The truth is that some of the best architecture in town is found in private residences. The intriguing Marston House (3525 7th Ave., 619/297-9327, tours hourly Sat.-Sun. 11am-5pm; $10) was a tech-savvy home of the future when it was built in 1905. One of its chief architects, Irving “Jack” Gill, was a pioneer of modern architecture, particularly for the arts and crafts movement; his influence is felt all over town. The Lodge at Torrey Pines (11480 N. Torrey Pines Rd., 858/453-4420) was inspired by his work, and The Museum of Contemporary Art San Diego (700 Prospect St., 858/454-3541, Thurs.-Tues. 11am-5pm; $10 adults, $5 seniors and students, free students under age 25 and military families) in La Jolla is a home he originally designed for Ellen Browning Scripps.

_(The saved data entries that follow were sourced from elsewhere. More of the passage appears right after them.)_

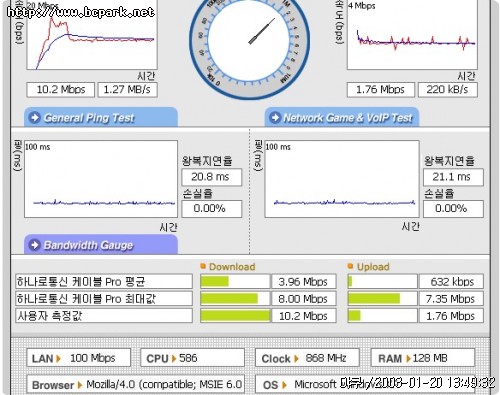Viewport: 500px width, 395px height.
Task: Click the Network Game & VoIP Test arrow icon
Action: coord(275,117)
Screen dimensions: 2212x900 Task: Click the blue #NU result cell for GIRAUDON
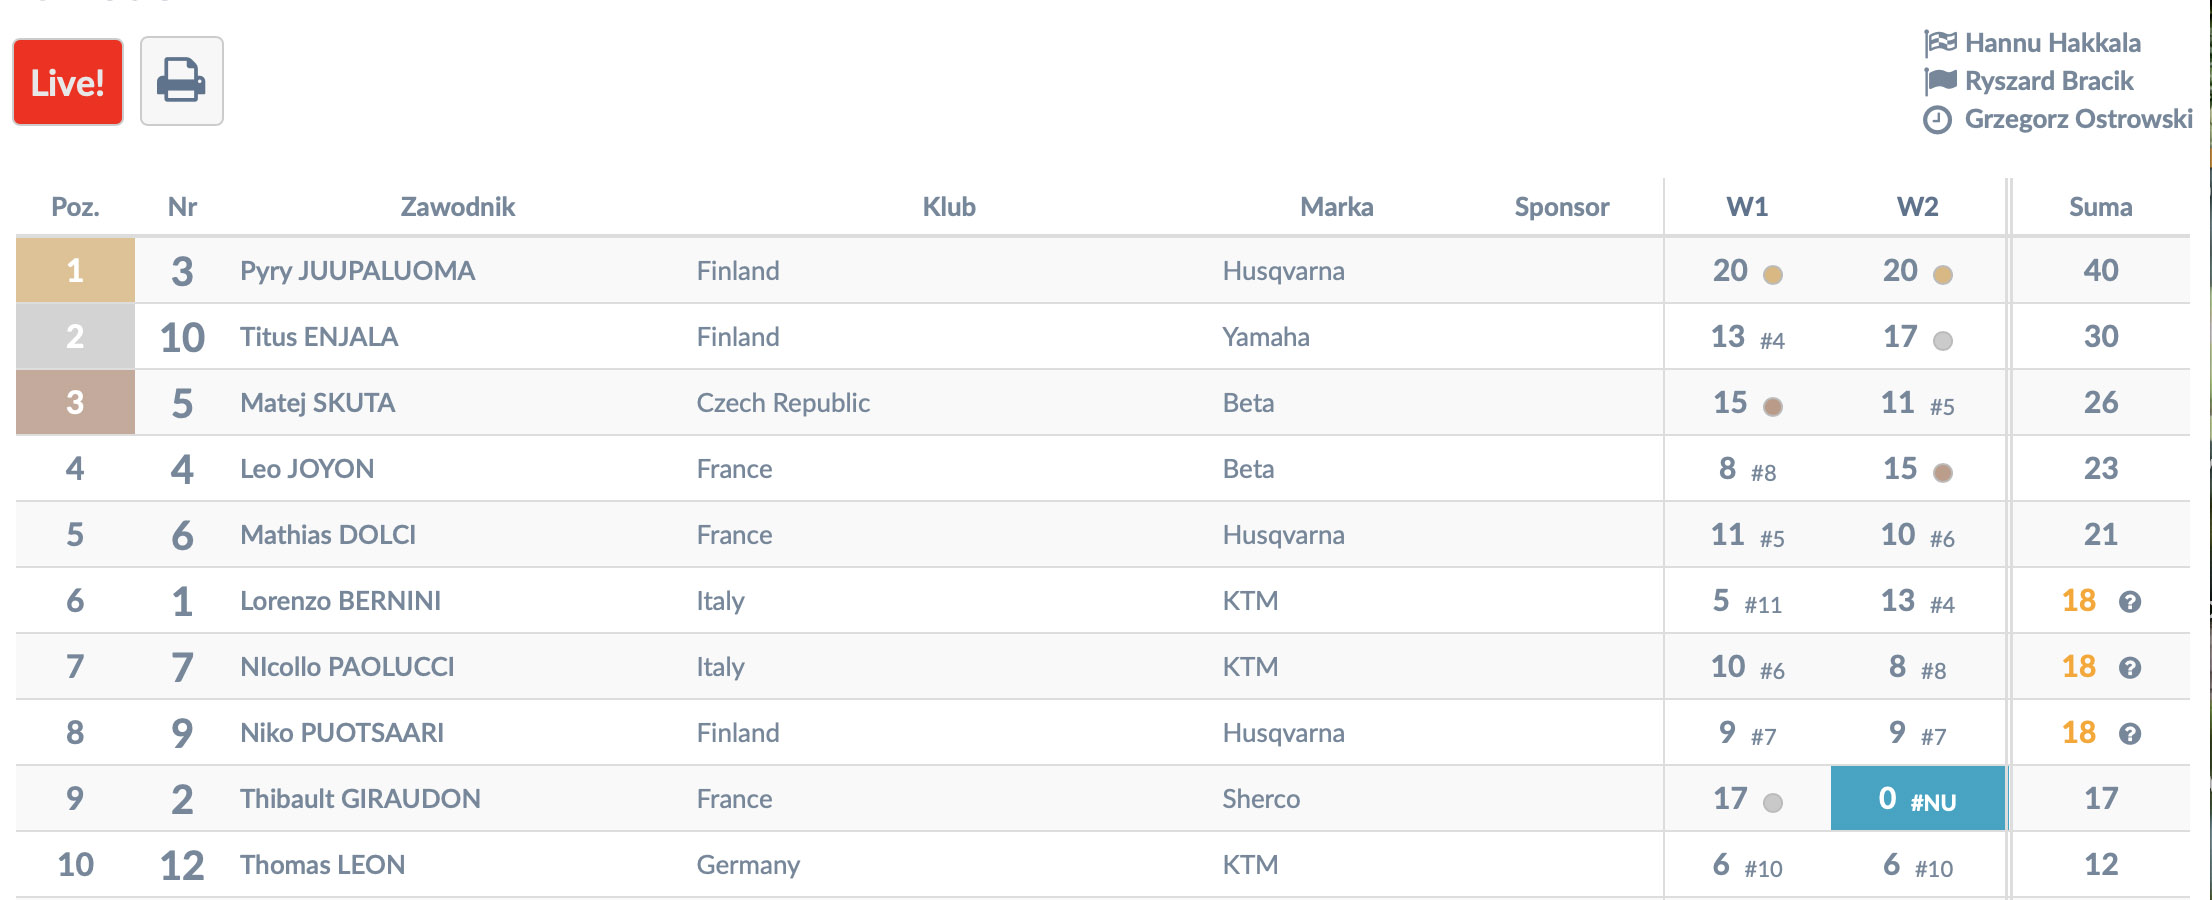[x=1917, y=799]
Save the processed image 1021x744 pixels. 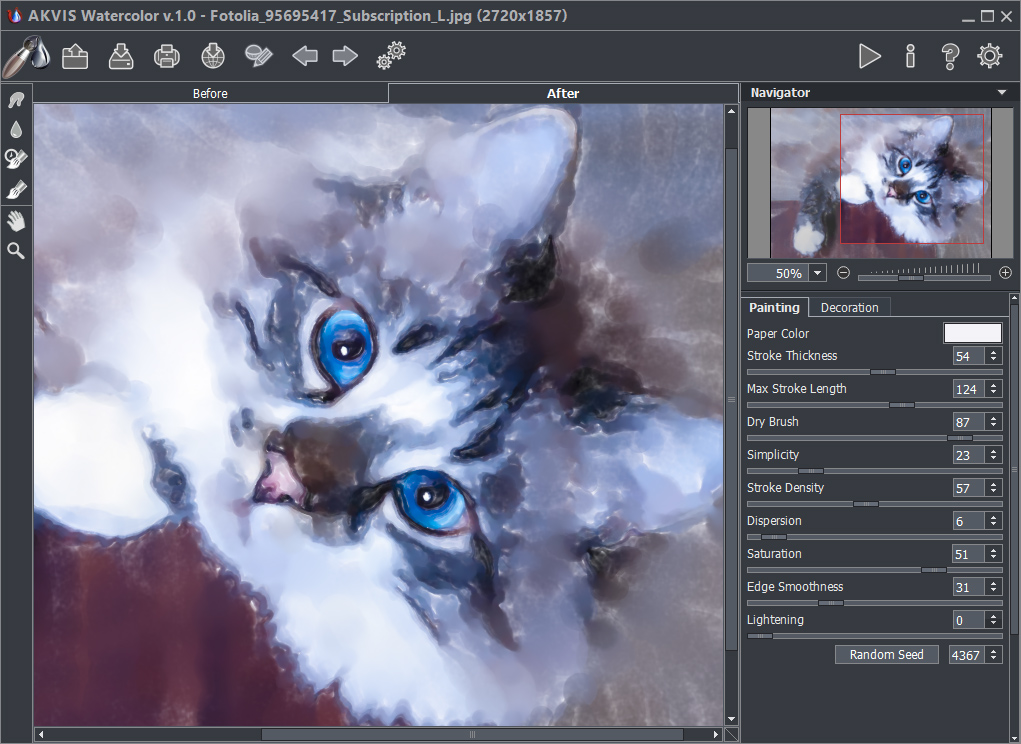click(x=121, y=56)
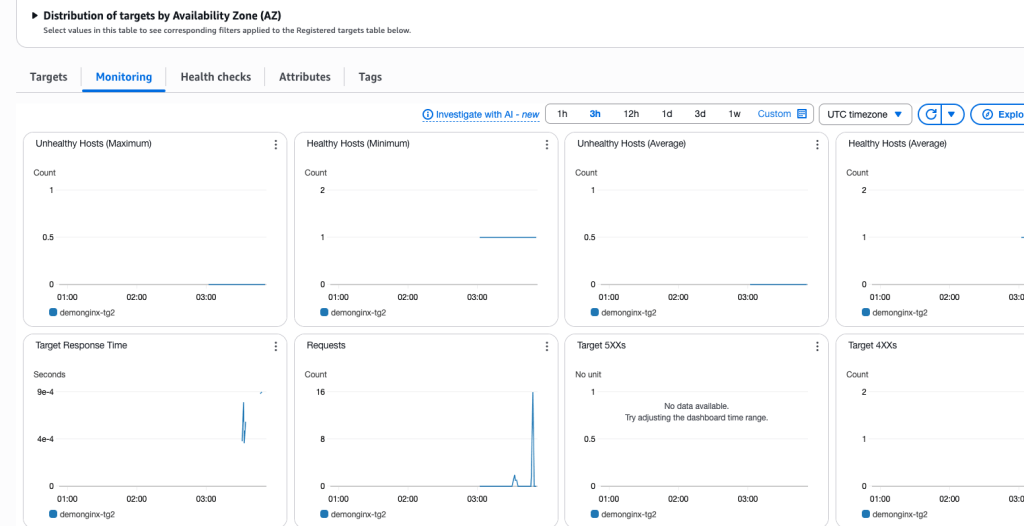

The term Craftsman refers to homes based on designs from the early-20th-century magazine The Craftsman, which relied heavily on arts and crafts practices. These affordable house plans became very popular in the early development of San Diego; many of the neighborhoods surrounding Downtown feature a great number of these homes, which are characterized by wood construction, wide porches, low gables, open beams, built-in cabinetry, stone chimneys, and stained or leaded glass windows. Craftsman homes range from large multiroom wonders to small bungalows. North Park’s Historic Craftsman Neighborhood (28th St. and Pershing Dr.) provides a great example of these homes, many of which have been lovingly restored by their owners.